Doctrina de Santo Tomás sobre la necesidad de la fe

Aclaremos algunos conceptos antes de entrar en la exposición de la argumenta­ción de Acosta. Que el acto de fe sobrenatural es necesario para la justifica­ción del adulto es algo sostenido unánimemente por la Tradición de la Iglesia, desde la Sagrada Escritura y los Santos Padres, y definido por el Concilio de Trento. La sentencia bíblica fundamen­tal es aquella tomada de la Carta a los Hebreos en la que se lee que «[a Dios] sin fe es imposible complacerlo, pues el que se acerca a Dios debe creer que existe y que recompensa a quienes lo buscan» (Heb 11,6). San Agustín insistía en que todos los considerados justos incluso antes de la Encarnación habían tenido fe en Cristo. La manera como esto puede ser posible es explicada por Santo Tomás de Aquino, que distingue entre fe implícita y fe explí­cita. Dice Santo Tomás que se puede tener fe sobrenatural implícita en proposiciones que están contenidas en otras en las que se cree explícitamente (cf. De ver., q. 14, a. 11). Así, el que cree en Dios y en que es remunerador, creerá implícitamente en artículos de la fe que se encuentran contenidos en estos dos fundamentales, como la Trinidad o la Encarnación de Cristo (cf. STh II-II, q. 1, a. 7). Ahora bien, aunque se puede conocer por medios naturales que Dios existe, e incluso que es justo y remunerador, para la justificación no basta un conocimiento por la razón (cf. STh I-II q. 113, a. 4), sino que es necesario un conocimiento de fe sobrenatural que, según el mismo Doctor Angélico, tiene por causa a Dios tanto en el asentimiento como en la propuesta del contenido a creer, recibido de forma inmediata o mediante un predi­cador (cf. STh II-II, q. 6, a. 1).

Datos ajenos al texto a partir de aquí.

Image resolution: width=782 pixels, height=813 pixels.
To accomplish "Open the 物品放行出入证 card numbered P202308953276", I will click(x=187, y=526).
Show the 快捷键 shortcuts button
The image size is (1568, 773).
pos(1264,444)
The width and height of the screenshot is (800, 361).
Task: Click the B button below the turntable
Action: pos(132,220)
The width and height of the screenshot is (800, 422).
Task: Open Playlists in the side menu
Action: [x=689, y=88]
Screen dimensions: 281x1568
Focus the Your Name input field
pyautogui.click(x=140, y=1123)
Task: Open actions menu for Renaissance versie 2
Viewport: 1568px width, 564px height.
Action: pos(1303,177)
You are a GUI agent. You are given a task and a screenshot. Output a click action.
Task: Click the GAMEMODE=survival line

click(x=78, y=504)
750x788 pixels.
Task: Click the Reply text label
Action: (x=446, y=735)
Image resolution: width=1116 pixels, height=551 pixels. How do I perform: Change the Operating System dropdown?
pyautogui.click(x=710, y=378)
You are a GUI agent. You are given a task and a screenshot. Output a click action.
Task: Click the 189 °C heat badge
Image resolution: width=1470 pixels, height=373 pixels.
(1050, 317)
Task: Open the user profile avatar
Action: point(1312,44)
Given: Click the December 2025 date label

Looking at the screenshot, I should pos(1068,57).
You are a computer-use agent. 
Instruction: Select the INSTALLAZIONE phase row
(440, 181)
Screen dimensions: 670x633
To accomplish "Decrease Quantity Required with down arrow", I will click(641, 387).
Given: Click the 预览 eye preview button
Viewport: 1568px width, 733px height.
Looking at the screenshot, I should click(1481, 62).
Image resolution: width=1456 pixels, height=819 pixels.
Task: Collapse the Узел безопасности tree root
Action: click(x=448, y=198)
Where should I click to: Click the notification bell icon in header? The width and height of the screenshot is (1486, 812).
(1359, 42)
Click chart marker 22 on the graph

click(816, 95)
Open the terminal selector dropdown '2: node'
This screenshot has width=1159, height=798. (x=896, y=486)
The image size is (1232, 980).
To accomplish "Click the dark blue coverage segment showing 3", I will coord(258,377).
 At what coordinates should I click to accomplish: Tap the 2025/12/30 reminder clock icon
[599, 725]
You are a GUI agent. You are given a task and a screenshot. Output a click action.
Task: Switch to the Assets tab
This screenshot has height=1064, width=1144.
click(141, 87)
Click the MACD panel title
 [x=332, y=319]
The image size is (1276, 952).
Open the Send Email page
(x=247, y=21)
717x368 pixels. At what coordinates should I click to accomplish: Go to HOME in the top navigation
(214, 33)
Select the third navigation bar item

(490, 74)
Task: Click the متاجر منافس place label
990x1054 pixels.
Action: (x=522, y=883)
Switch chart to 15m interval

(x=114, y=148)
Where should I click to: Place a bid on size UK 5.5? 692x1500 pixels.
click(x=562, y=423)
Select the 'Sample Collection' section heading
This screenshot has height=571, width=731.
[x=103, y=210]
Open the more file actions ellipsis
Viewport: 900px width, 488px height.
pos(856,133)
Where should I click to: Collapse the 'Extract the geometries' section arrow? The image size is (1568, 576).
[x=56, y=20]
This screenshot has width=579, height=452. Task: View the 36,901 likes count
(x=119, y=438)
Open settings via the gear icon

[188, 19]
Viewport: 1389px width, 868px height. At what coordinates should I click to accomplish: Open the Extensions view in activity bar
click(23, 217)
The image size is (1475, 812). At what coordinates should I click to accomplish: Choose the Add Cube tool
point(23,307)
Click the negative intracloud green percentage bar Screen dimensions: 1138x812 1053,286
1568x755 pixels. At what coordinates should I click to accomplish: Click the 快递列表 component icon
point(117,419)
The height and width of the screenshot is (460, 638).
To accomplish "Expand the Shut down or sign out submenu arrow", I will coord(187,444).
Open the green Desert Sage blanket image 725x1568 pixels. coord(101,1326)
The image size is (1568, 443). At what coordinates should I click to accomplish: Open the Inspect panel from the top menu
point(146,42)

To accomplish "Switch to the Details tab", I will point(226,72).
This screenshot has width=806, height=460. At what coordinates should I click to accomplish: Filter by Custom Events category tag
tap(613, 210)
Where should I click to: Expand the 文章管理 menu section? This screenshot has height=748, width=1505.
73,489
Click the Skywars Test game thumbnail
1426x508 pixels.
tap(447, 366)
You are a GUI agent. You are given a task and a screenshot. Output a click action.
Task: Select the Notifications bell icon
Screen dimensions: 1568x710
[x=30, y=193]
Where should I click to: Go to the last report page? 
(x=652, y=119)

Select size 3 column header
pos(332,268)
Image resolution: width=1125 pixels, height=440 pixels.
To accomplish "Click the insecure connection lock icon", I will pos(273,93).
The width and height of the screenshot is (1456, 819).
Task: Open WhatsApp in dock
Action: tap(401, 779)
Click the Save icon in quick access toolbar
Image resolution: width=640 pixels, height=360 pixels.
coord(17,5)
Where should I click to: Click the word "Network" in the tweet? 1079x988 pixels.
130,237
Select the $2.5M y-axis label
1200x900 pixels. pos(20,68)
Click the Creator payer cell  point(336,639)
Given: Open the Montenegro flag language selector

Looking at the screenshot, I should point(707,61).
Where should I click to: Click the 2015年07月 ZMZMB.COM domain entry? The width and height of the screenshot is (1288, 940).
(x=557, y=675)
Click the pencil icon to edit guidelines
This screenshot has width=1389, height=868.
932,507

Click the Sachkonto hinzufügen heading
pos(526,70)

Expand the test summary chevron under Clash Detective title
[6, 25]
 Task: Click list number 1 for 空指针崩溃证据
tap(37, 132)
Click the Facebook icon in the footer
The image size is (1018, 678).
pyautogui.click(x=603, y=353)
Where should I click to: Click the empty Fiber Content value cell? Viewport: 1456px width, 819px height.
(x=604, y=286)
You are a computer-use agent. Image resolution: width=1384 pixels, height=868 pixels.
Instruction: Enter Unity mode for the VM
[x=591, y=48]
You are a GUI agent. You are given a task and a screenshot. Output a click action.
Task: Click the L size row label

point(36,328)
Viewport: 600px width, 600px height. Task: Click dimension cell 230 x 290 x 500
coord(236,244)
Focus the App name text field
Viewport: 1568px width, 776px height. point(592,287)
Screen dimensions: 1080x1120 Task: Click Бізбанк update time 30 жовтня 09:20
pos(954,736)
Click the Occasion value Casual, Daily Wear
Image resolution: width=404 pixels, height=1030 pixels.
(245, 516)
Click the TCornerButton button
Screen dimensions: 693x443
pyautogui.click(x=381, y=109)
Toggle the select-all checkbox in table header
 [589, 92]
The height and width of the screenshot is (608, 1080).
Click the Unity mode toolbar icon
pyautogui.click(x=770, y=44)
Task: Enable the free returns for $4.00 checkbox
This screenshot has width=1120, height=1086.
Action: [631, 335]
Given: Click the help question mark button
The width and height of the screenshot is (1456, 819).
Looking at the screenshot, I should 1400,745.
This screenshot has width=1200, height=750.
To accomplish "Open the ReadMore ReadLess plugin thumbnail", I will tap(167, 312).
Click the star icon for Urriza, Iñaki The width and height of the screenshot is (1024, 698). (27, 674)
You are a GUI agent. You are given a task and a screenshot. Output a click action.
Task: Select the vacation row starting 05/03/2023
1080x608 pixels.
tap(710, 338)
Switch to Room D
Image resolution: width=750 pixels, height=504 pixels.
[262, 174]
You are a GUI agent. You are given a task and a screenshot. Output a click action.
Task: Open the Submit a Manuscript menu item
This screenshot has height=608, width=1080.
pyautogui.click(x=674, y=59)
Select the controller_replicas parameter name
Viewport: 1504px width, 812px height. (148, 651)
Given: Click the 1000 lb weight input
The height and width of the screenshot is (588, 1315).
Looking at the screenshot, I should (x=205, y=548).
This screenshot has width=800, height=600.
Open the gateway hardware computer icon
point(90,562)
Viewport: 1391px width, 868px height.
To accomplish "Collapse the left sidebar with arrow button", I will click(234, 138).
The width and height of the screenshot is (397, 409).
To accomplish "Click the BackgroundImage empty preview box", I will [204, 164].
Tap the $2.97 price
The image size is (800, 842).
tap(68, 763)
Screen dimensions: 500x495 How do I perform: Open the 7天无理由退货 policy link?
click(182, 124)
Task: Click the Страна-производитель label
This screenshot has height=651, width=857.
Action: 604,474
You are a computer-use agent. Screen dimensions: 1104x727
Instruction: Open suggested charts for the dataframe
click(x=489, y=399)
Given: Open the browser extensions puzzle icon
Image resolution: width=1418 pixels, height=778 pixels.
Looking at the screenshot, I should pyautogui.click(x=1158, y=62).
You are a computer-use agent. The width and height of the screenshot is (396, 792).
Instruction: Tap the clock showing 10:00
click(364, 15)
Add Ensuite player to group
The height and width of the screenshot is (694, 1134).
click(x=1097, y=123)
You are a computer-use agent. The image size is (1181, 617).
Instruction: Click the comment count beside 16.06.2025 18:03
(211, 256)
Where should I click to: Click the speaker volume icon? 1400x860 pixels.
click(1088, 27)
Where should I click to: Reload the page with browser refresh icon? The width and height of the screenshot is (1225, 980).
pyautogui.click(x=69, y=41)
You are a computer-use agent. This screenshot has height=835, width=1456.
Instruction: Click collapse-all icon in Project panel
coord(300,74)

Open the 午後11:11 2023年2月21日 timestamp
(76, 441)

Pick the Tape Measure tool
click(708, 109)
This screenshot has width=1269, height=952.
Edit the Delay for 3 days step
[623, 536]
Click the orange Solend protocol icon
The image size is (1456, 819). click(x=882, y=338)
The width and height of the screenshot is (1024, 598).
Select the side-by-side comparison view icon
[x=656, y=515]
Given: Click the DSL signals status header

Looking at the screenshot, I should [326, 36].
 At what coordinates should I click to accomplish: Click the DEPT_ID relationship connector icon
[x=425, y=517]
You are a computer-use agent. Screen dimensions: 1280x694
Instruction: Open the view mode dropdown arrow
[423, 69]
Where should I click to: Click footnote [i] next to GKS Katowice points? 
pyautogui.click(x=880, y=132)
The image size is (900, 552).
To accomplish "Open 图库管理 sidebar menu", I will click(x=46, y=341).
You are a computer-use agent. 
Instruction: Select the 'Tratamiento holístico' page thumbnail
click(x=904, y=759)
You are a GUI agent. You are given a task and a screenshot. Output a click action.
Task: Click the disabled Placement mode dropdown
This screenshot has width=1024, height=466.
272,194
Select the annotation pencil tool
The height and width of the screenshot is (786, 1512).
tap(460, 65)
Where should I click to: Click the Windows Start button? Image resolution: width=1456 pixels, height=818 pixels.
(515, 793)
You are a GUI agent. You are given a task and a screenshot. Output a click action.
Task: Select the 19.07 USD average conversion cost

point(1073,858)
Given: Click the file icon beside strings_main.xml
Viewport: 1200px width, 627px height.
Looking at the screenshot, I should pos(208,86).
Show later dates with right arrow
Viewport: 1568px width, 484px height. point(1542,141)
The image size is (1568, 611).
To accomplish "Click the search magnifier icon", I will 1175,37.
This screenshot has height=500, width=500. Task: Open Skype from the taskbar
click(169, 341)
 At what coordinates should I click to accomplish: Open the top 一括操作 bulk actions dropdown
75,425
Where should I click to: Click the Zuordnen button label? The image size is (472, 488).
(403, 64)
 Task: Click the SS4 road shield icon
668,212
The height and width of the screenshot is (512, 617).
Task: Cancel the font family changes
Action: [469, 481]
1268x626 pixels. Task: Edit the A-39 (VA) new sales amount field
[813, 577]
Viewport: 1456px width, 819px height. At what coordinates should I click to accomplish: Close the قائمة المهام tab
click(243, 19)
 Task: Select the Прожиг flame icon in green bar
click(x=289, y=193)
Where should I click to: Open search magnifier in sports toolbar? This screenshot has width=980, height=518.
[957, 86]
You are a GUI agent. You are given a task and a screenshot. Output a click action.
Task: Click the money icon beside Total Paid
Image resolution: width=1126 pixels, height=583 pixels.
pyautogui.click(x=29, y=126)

Cuando Santo Tomás se pregunta cuáles son los contenidos mínimos necesarios para el acto de fe que forma parte de la justificación, responde que varían en función de las épocas. Antes de la predicación del Evangelio, los mayores en el pueblo de Dios eran justificados por el conocimiento, no sólo de los dos principales artículos de la fe, sino también por el de la Encarnación de Cristo y de la Trinidad, contenidos en las profecías y sacrificios del Antiguo Testamento. A los menores en el Pueblo de Dios, en cambio, les bastaba con creer explícitamente en esos dos principales artículos de la fe, en Dios Remunerador, creyendo implícita­mente en la fe de sus mayores. Dice el Angélico que los paganos antes de la Encarnación debían ser considerados menores, por lo que a todos les bastaba con la fe implícita (cf. De ver., q. 14, a. 11; cf. In III Sent., d. 25, q. 2, a. 2, qc. 2).

Sin embargo, Santo Tomás afirma que en el momento presente todos están obli­gados a tener fe explícita en Cristo para recibir la justificación (cf. STh II-II, q. 2, a. 7). Surge entonces la objeción lógica, traída de la universalidad del designio salvífico divino, aquél por el que «[Dios] quiere que todos los hombres se salven y lleguen al conocimiento de la verdad» (1Tim 2,4), de cómo llegarán a creer en Cristo aquellos a los que eventual­mente no pueda llegar la predicación evangélica. La respuesta es clara

Si alguien [criado en la selva o entre animales salvajes] siguiera la conducción de la razón natural en el apetito del bien y la huida del mal, ha de mantenerse, de modo certí­simo, que Dios o bien le revelaría por una inspiración interna las cosas que son nece­sarias para creer, o bien dispondría para él un predicador de la fe, así como envió a Pedro hasta Cornelio (De ver. q. 14, a. 11).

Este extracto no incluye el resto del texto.